International travel, though, is on a whole different level. As we approach another trip over the ocean, I’ve been thinking back over all of the travel with have done in the last four years. We have been across the ocean 8 times; our shortest travel time was about 35 hours and our longest was 54 (depending on length of layovers and our final destination). So, in all of my travel experience, here are the 11 stages of international travel:
1. Excitement Traveling to another country is always an adventure. There the excitement for what’s on the other side, the excitement of exploring another country and another culture and, let’s face it, the excitement of catching up on all of the movies you’ve missed on the in-flight entertainment.
2. Boredom Maybe it’s just me, but about 4-5 hours into the first leg, after I’ve watched the 2 movies I was really interested in, I get bored and antsy.
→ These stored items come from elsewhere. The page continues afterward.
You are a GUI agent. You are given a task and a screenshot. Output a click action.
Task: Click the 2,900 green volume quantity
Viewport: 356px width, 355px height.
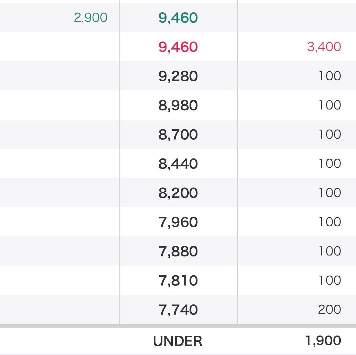pos(90,18)
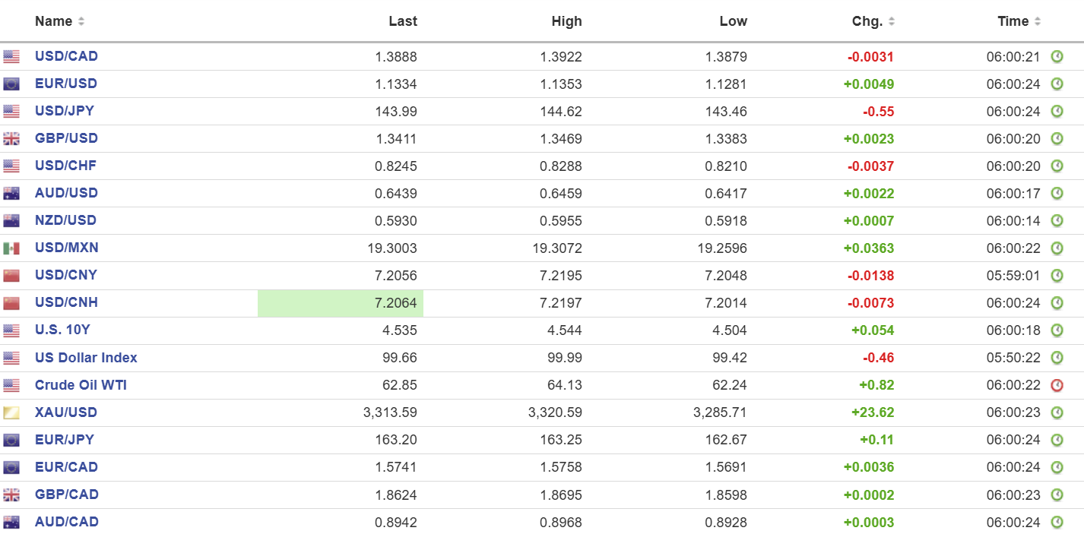Click the green clock icon in USD/CAD row

1057,56
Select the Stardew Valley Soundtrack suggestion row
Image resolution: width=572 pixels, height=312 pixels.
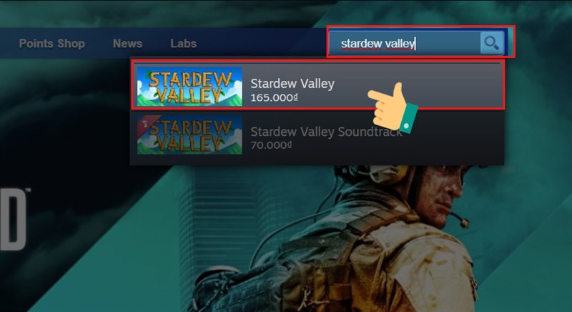tap(317, 135)
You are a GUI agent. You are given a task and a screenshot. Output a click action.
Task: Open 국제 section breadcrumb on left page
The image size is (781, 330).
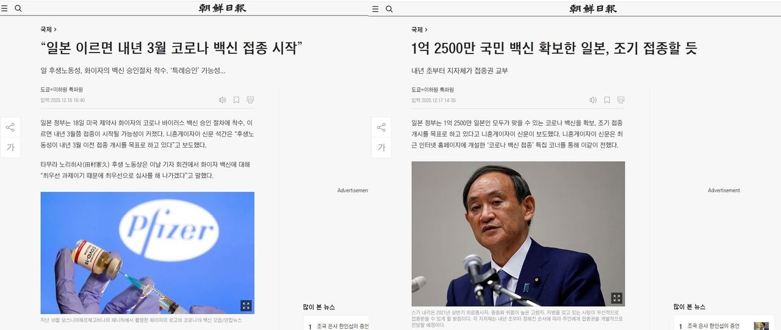[46, 29]
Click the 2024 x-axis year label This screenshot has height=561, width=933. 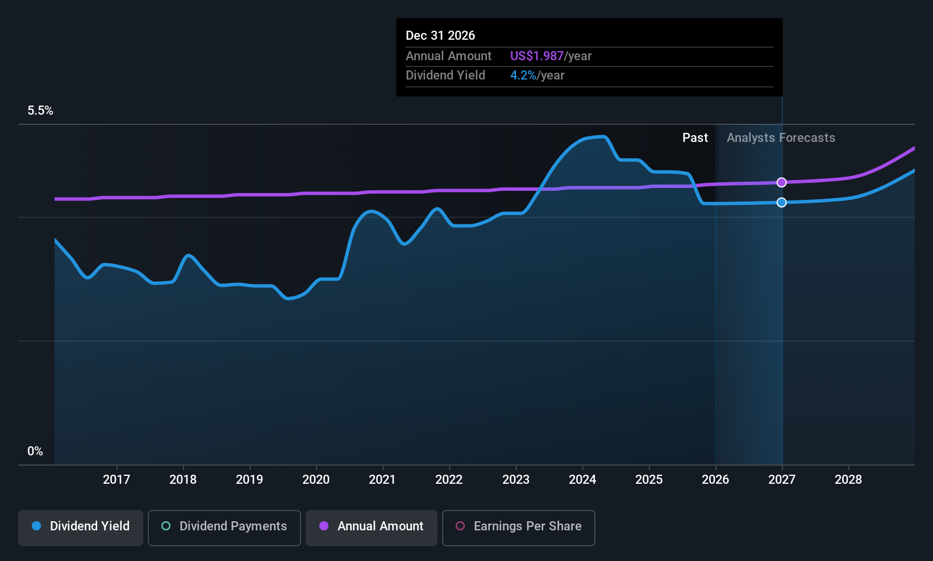pyautogui.click(x=582, y=479)
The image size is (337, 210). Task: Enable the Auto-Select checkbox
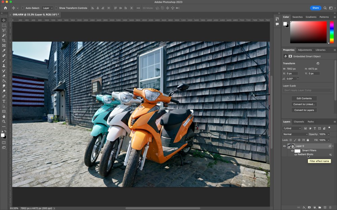pos(23,8)
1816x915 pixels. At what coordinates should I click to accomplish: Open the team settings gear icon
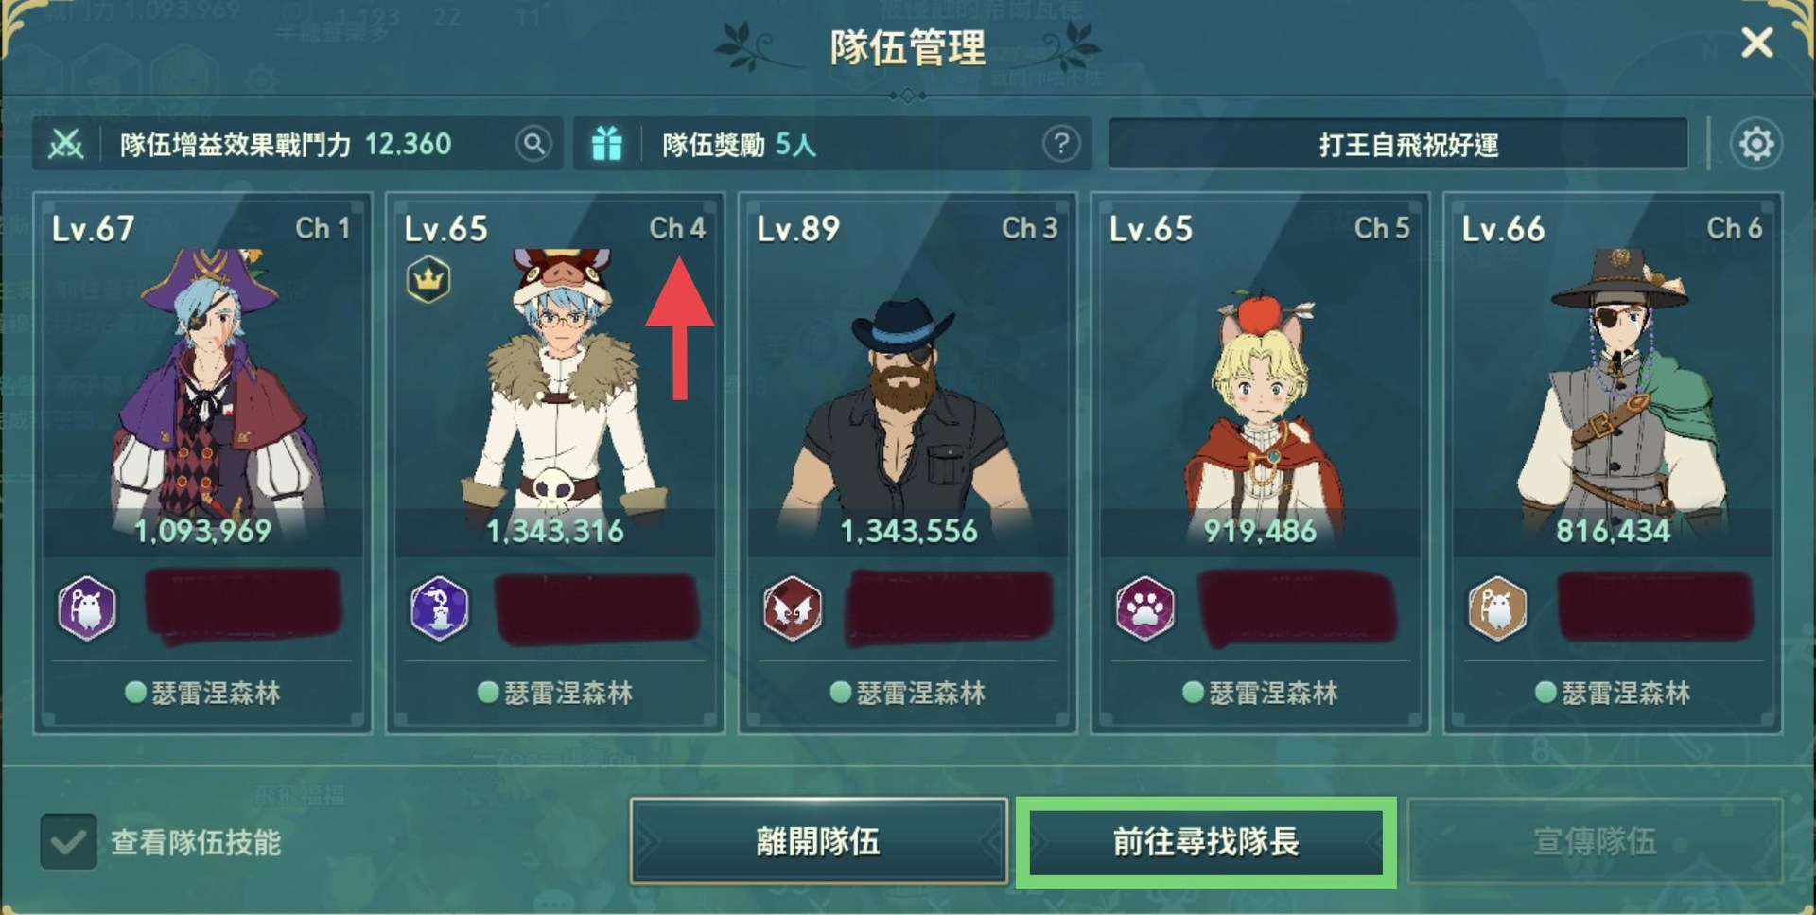click(1756, 144)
Nathan will tell you that I am not a good traveller, though I have gotten better over the years. He can sit in his seat for 15 hours straight; I, on the other hand, get up to walk around after about 4 hours. I will go to the bathroom just for a change of scenery.
3. Resigned After the initial wave of boredom, I have to just resign to my fate. There’s no getting off the plane. I’m on it for the long haul.
4. Excitement This stage of excitement is not quite like the first. This one comes with the first meal. I know, it’s airplane food. It’s nothing to write home about. But eating is something different to do besides staring mindlessly at the screen in front of you.
5. Repeat Repeat stages 2 and 3, ad nausea.
6. Walk-about Finally the first leg is done, you’ve made it to your first layover! (usually Japan for us) So, you walk all over the airport BECAUSE YOU CAN. You eat at McDonalds because it’s the only non-Asian food option.
7. Repeat…again Now you’re back on the plane and you repeat stages 1-5. Excitement, boredom, resigned, etc.
8. SLEEP! Once we reach our second layover, we’ve usually been traveling for 24 hours or more. And I don’t sleep on planes very well, so I’m exhausted. Singapore (our second stop) has a great transit hotel. It’s painful at first to pay $60 for 6 hours in a hotel, but let me tell you, it is worth every single penny. Sleep and a shower does wonders for the weary traveller.
9. Repeat…once again Rested, the next half of the trip seems doable…for about 2 hours. But then you have to repeat stages 2-5…again.
10. Total Surrender For me, there always comes a point on our very last 7-hour leg, the one from Jakarta to Papua, the one that is always over night and always full of stops (same plane, but you stop at least 3 times so you can’t sleep), that I can no longer remember life outside of airplanes and airports. I surrender to a life of uncomfortable, interrupted sleep and airplane food.
11. Relief Finally, we arrive at our destination. It’s 6:00 am in Papua, but our bodies have no idea what’s happening. Papua is 16 hours ahead of Phoenix (that’s usually where we depart from). I haven’t slept much more than the 5 hours I got in the Singapore hotel (and that was at least 12 hours ago). So, while there is a feeling relief to be at your final destination, now we face the challenge of staying awake all day to help get over jet lag. The last time we did this trip, I nearly passed out in the MAF Sentani office because of sheer exhaustion. Waking up every 3 hours with a newborn is nothing compared to jet lag (in my experience…but jet lag goes away sooner than the newborn starts sleeping through the night so maybe it’s not a fair comparison).
International travel: it’s not for sissies.
And now we get to do it with an infant! It’s going to be a whole different experience!